## YOUR GOAL
Copy, from the data below, every line that has "will" in it.

## DATASET EXTRACT
§ §

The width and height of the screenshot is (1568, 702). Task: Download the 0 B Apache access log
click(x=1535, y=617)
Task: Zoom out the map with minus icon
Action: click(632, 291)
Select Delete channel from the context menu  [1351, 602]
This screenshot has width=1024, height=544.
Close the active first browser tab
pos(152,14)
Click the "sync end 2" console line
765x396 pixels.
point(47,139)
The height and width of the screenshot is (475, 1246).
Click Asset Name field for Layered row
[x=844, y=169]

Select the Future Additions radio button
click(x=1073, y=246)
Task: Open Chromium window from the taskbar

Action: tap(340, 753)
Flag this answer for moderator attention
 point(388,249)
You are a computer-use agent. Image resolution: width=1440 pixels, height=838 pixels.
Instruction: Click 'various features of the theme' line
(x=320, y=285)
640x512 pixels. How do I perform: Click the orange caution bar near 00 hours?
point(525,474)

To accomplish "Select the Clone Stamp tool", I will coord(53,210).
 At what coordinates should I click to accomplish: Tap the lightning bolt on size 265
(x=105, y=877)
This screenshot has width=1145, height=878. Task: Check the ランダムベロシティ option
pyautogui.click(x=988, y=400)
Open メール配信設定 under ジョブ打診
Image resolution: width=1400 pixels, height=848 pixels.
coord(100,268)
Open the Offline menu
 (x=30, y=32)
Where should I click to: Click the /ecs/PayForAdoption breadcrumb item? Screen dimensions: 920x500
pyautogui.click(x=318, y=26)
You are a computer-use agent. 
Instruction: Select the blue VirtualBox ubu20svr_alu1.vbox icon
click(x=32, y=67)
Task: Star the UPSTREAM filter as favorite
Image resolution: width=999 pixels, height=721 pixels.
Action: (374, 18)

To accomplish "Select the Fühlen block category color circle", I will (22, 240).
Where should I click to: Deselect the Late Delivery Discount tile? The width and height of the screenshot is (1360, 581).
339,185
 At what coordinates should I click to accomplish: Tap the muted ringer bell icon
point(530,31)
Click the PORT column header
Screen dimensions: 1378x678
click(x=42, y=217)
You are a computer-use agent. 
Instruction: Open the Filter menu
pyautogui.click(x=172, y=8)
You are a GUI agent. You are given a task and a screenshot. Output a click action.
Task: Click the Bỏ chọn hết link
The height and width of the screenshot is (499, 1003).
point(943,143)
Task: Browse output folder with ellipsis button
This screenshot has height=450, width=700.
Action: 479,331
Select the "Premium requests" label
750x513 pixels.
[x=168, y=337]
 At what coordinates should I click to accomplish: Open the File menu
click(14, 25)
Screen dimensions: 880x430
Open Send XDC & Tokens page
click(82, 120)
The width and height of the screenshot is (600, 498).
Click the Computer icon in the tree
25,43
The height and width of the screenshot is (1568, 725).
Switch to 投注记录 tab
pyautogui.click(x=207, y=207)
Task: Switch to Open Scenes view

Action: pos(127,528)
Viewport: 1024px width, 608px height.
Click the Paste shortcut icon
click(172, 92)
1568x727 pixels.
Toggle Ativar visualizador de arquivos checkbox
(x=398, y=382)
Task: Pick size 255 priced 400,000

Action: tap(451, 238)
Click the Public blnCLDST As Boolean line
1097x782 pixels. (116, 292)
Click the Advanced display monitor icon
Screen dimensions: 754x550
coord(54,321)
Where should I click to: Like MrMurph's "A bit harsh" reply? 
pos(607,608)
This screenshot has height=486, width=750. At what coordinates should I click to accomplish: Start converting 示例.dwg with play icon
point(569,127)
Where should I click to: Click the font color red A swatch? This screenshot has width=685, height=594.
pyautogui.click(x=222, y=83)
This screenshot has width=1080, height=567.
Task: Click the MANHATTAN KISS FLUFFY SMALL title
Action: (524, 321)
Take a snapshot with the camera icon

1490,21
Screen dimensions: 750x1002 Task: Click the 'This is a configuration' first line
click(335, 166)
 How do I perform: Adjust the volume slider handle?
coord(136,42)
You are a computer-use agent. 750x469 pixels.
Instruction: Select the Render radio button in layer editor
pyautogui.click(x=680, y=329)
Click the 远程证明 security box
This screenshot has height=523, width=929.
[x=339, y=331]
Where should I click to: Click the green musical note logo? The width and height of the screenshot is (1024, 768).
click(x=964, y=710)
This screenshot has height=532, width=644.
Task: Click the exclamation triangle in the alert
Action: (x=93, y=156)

§ §

## SOLUTION
To accomplish "Select the Clone Stamp tool", I will coord(53,210).
To accomplish "Select the Fühlen block category color circle", I will (22, 240).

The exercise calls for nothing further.